1. Crystal growing furnace comprising: a body filled with a solution constituted by solute to be crystallised in a solvent located in a heating chamber having a cylindrical form;
heating means for producing a temperature profile in accordance with the axis of said chamber; and means for displacing said body in accordance with said axis, characterized in that it also comprises:
means A for controlling the instantaneous displacement speed of the body;
means B for measuring as a function of time the temperature Tmax(t) within the chamber at a level where the said temperature is substantially at a maximum;
means C connected to means A for calculating as a function of the displacement speed of the body the solute concentration of the solution and the crystallisation temperature T(t) of the liquid corresponding to this concentration as a function of time t;
means D for controlling the heating means in such a way that for all time values t the maximum temperature Tmax(t) is equal to the sum of the temperature T(t) and a temperature increase .DELTA.T of constant value.
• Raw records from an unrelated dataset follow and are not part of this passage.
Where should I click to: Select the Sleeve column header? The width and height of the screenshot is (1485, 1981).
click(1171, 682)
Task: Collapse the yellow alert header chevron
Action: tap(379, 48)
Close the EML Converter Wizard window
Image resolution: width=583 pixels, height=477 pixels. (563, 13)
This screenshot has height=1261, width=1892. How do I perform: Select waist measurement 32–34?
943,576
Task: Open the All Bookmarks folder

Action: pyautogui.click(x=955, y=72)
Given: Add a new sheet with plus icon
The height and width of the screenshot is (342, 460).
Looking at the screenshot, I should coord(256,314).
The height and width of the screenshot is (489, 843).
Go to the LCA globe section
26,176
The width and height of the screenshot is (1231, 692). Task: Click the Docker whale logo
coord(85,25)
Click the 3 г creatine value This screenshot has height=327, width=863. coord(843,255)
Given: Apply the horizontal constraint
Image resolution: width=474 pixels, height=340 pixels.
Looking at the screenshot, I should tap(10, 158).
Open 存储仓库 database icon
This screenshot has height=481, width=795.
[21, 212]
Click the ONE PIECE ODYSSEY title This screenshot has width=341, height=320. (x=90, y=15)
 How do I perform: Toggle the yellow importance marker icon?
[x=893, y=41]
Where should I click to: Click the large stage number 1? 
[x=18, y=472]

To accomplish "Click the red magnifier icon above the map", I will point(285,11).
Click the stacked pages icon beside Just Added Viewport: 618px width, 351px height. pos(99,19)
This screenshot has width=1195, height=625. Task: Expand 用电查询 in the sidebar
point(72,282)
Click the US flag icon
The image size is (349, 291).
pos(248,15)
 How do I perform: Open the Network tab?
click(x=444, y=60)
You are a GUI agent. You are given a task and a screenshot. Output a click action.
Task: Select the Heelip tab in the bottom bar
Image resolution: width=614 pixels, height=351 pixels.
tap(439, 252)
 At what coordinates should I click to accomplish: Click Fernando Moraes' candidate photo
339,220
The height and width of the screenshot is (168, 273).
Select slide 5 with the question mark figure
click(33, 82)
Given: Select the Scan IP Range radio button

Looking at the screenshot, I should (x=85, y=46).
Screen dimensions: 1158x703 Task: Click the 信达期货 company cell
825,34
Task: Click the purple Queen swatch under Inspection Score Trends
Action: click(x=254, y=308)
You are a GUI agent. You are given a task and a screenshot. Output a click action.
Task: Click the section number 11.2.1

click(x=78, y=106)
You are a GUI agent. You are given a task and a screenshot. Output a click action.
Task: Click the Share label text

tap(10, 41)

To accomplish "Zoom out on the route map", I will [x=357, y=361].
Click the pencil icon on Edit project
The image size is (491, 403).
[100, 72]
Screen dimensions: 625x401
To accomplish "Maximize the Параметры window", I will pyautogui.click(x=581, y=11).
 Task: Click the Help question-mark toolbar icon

2. Crystal growing furnace according to Claim 1, characterized in that the said chamber is open and in that the said body is closed.

3. Crystal growing furnace according to Claim 1, characterized in that the said chamber is open and in that the said furnace also comprises a supply pipe located in the lower area of the chamber and a discharge pipe located in the upper area, as well as a supply source for feeding a gas into said supply pipe.

4. Crystal growing furnace according to Claim 1, characterized in that the said chamber is closed and in that it is filled with a gas.

5. Crystal growing furnace according to Claim 3, characterized in that the said gas is an inert, reducing or oxidising gas, or a gas containing a gaseous doping product.

6. Crystal growing furnace according to Claim 1, characterized in that the heating means for producing a temperature profile within the furnace chamber comprises a series of resistance heating rings surrounding the said chamber, whereby the temperature in the vicinity of each ring is regulated by means D.